A slight twitch of it brought my sense of smell back. Sulphur and ammonia were overwhelming in the kitchen//platter, a stench of unearthly death. But my nose didn't curl, my mind didn't flinch, and I found that I could change my perception of the smell. I couldn't numb it, but I was capable of accepting it and looking beneath for fainter smells. And they were there, a symphony of fragrance unfolding in my nose. I could smell banana, butter and rum and all those other esters, but there were more complex groupings of flavours as well, like ripe strawberries. For the first time I could truly appreciate that strawberry flavour was composed of more than thirty distinct chemicals, and I could pick out every last one of them. Yet that was not all; there were even more complex organic compounds, like caramel, freshly baked bread and even roasted meat, with all of the complex Maillard-reaction byproducts present. I could smell everything and appreciate how it fit together, appreciate how it was a finely curated experience.
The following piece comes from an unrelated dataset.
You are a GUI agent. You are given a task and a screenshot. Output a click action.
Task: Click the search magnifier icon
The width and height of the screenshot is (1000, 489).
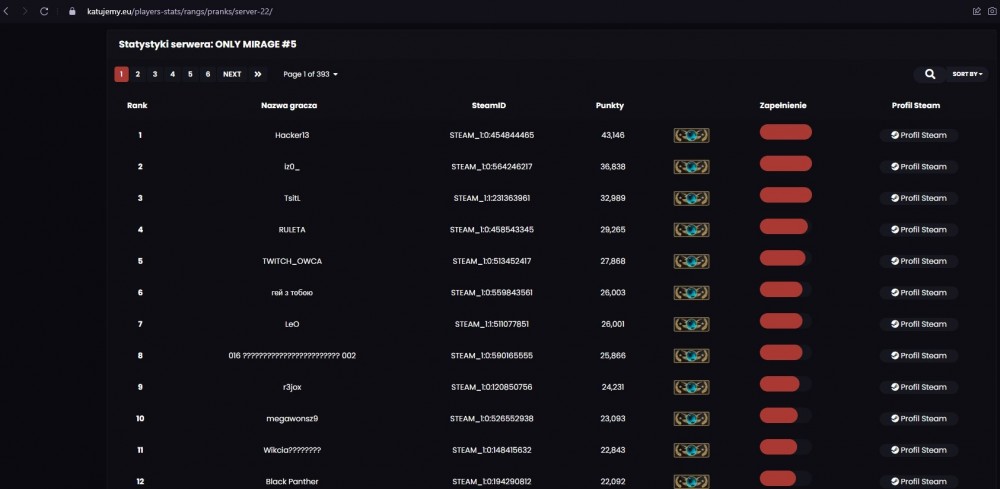pos(929,74)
Next I retrieved my sense of taste. It didn't add much to the smell, except for a distinct sensation of copper in my mouth. Almost reflexively, I grasped for my sense of touch and pain next.

I would have blacked out, if I hadn't been able to put it aside just like I had put the stench aside. But I couldn't ignore it, couldn't accept it, couldn't deal with the horrible fascination that came with the pain and urged me to explore what it meant that the inside of my body hurt like it had never hurt before. And just like my other senses, my pain was finely tuned, a precision instrument for agony that could tell me how my insides shifted against each other in excruciating detail. Whatever had been done to me, it had affected my entire digestive track, from mouth to anus, every part screaming at me that there was something wrong.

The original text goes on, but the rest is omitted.